Infection: Herpes; herpes simplex virus (HSV) infection
- Virus that causes cold sores (HSV 1), and genital herpes (HSV 1 or 2).
- Most people infected with HSV are asymptomatic and don’t get recurrences.
- Genital herpes during pregnancy should be discussed with a specialist.
Did you know?
- Genital herpes has been typically associated with HSV 2 infection, however HSV 1 is also responsible for a significant proportion of genital infection.
- HSV 2 tends to recur more frequently than HSV 1, but be less severe.
Who should I test?
- Testing recommended for a first episode of genital herpes to establish the diagnosis.
- Testing not required for recurrences of genital herpes, or for cold sores, unless atypical features with a potential differential diagnosis.
- Mimics to consider: syphilis if genital ulcer (although syphilis generally painless).
Test of choice:
Request HSV PCR
Viral swab of base of lesion for HSV PCR (need to obtain vesicle fluid or cellular material on swab)
- Good sensitivity – a negative result on an adequately collected sample makes the diagnosis very unlikely
- Excellent specificity – a positive result confirms the diagnosis
Note: swabs run for HSV PCR in our laboratory are run for VZV PCR in parallel, as these viruses can mimic each other.
Tests to avoid/specialist tests:
- Has a very limited role in the diagnosis of HSV.
- Having positive HSV serology is common in the general population. A positive serological test cannot confirm that a lesion is due to HSV.
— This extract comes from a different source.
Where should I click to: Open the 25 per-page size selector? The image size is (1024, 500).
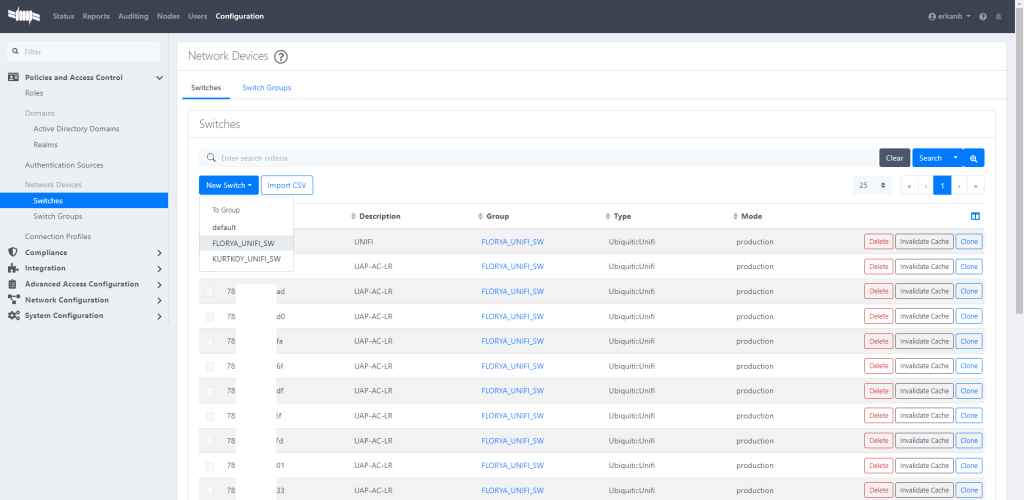(872, 185)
- Serology usually takes many weeks to become positive after primary infection, so is not useful for diagnosis in this context.
- The NZ Herpes Foundation recommend education rather than HSV serology in partners of positive patients due to false positive and negative results seen with HSV serology.
- Serology is indicated in pregnant women with a possible first episode of genital herpes from 30 weeks gestation, as it helps inform prophylaxis strategies to prevent neonatal infection.